I have noticed the following:
In the beginning, everything works as expected. The GPU utilization is at 100% and I have enough memory on both GPU and in my system. But after some time, my DataLoader with 4 workers disappears from top, training stops and the GPU utilization becomes 0%. Changing the batch_size and num_workers does not help. Unfortunately, I do not get any errors or any output that helps me find the problem.

Let me know what additional information you need. I’m not quite sure what information to add.

Thank you in advance!

ptrblck · April 9, 2020, 6:14am

Do you see any stack trace, if you kill the process via CTRL+C?
If so, could you please post it here?

boto · April 9, 2020, 12:57pm

Unfortunately, only the Stacktrace ending in KeyboardInterrupt.

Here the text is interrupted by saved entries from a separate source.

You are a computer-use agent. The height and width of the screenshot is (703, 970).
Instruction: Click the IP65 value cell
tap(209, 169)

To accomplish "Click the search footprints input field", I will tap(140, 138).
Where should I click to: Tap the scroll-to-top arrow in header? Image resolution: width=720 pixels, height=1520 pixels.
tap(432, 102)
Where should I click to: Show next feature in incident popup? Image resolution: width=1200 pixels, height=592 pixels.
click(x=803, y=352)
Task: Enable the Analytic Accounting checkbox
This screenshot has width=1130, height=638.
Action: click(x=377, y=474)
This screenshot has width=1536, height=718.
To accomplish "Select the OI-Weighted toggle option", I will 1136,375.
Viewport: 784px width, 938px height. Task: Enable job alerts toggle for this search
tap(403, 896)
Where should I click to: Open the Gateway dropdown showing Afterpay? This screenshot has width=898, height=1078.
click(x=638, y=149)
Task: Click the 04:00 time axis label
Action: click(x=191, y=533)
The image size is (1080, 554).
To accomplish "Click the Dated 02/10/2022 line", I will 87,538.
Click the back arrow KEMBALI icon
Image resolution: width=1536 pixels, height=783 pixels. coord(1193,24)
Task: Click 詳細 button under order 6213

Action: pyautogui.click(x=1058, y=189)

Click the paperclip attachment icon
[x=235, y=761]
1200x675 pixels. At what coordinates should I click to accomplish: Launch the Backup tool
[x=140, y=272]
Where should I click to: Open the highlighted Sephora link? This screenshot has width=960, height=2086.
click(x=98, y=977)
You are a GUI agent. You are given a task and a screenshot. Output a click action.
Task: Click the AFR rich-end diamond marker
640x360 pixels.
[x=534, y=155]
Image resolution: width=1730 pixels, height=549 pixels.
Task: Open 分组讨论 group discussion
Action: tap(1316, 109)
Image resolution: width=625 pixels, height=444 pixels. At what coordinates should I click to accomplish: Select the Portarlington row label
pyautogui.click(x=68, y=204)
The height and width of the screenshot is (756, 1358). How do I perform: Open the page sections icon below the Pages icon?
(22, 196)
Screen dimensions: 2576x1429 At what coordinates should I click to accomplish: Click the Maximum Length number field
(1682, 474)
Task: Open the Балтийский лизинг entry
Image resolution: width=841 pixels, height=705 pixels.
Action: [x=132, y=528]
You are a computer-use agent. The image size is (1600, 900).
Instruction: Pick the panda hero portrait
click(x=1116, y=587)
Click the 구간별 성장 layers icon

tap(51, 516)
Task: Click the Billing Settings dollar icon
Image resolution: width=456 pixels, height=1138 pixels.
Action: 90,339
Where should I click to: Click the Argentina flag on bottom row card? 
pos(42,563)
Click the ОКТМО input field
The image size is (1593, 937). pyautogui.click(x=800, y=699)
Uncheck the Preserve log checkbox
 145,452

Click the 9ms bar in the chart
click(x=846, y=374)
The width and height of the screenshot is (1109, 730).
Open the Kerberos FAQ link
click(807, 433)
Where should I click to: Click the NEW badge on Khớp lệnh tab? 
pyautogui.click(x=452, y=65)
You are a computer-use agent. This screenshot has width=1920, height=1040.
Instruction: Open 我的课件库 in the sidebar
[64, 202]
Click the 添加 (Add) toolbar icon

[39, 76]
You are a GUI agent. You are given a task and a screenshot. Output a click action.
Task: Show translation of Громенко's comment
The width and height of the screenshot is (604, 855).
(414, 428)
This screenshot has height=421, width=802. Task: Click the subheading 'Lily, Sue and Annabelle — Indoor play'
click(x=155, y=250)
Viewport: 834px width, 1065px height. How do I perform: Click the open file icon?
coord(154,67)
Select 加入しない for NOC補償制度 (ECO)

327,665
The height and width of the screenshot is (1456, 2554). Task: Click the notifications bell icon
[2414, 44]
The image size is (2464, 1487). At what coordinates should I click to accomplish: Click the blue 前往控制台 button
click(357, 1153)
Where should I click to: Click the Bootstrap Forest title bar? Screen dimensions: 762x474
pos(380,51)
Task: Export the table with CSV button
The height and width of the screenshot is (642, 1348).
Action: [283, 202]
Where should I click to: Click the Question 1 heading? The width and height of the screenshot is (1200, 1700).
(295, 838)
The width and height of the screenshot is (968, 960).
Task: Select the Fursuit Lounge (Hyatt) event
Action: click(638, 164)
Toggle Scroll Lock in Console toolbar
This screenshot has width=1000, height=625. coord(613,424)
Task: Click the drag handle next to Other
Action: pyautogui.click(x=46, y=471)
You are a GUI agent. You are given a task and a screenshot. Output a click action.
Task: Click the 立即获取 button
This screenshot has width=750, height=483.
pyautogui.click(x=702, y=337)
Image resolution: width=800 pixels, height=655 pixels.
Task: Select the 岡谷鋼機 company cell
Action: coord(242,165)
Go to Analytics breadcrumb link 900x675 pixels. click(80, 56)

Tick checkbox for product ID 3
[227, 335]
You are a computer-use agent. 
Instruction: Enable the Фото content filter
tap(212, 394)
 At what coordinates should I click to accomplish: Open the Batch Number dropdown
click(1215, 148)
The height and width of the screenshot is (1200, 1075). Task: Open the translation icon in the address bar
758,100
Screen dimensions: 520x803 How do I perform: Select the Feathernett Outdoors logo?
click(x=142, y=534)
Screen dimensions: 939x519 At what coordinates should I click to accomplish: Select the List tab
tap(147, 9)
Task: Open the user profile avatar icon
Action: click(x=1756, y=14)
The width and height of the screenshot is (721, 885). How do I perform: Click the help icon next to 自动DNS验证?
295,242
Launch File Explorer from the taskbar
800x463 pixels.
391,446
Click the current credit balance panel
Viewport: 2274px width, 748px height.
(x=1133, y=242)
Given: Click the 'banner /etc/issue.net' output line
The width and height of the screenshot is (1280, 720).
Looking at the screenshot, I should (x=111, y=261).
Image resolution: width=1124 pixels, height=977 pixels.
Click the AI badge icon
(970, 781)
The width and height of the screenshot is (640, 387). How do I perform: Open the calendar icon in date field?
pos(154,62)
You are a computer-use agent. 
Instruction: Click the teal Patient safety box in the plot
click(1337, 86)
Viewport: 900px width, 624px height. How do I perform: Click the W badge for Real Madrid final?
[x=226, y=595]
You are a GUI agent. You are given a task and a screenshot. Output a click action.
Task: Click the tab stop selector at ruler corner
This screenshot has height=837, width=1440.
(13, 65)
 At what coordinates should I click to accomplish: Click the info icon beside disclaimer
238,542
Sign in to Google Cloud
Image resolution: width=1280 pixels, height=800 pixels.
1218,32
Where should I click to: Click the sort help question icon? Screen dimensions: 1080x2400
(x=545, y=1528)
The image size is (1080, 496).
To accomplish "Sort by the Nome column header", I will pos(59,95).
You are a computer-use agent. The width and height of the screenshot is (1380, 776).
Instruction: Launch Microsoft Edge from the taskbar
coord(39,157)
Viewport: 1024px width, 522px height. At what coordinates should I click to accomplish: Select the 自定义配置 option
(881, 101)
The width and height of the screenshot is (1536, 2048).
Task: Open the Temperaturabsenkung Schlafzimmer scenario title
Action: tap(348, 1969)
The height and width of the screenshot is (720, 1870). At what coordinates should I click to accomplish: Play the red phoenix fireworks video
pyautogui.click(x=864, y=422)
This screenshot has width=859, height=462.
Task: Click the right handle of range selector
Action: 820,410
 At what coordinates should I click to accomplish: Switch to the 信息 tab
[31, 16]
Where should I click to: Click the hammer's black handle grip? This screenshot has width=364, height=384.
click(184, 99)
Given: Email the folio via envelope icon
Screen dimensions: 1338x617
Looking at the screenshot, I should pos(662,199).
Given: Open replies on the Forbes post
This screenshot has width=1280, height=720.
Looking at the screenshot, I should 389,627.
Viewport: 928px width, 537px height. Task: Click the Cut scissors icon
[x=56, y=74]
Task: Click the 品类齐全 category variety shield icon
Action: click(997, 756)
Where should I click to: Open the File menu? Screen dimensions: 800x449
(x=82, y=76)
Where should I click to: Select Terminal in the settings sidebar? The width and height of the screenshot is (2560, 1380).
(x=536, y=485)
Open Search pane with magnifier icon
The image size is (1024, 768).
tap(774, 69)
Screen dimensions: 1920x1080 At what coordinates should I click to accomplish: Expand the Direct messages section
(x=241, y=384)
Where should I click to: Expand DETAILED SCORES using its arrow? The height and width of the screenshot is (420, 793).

Traceback (most recent call last):
  File "main.py", line 143, in <module>
    main()
  File "main.py", line 29, in main
    train_model(nn, loss_fn, path, train_data, validation_data)
  File "main.py", line 76, in train_model
    for i, data in enumerate(train_data):
  File "/home/todor/.local/lib/python3.8/site-packages/torch/utils/data/dataloader.py", line 345, in __next__
    data = self._next_data()
  File "/home/todor/.local/lib/python3.8/site-packages/torch/utils/data/dataloader.py", line 841, in _next_data
    idx, data = self._get_data()
  File "/home/todor/.local/lib/python3.8/site-packages/torch/utils/data/dataloader.py", line 808, in _get_data
    success, data = self._try_get_data()
  File "/home/todor/.local/lib/python3.8/site-packages/torch/utils/data/dataloader.py", line 761, in _try_get_data
    data = self._data_queue.get(timeout=timeout)
  File "/usr/lib/python3.8/multiprocessing/queues.py", line 107, in get
    if not self._poll(timeout):
  File "/usr/lib/python3.8/multiprocessing/connection.py", line 257, in poll
    return self._poll(timeout)
  File "/usr/lib/python3.8/multiprocessing/connection.py", line 424, in _poll
    r = wait([self], timeout)
  File "/usr/lib/python3.8/multiprocessing/connection.py", line 930, in wait
    ready = selector.select(timeout)
  File "/usr/lib/python3.8/selectors.py", line 415, in select
    fd_event_list = self._selector.poll(timeout)
KeyboardInterrupt

ptrblck · April 9, 2020, 7:42pm

That’s still useful and it seems the DataLoader hangs.
Could you update to the nightly binary and rerun your code please?
If necessary, create a new virtual environment.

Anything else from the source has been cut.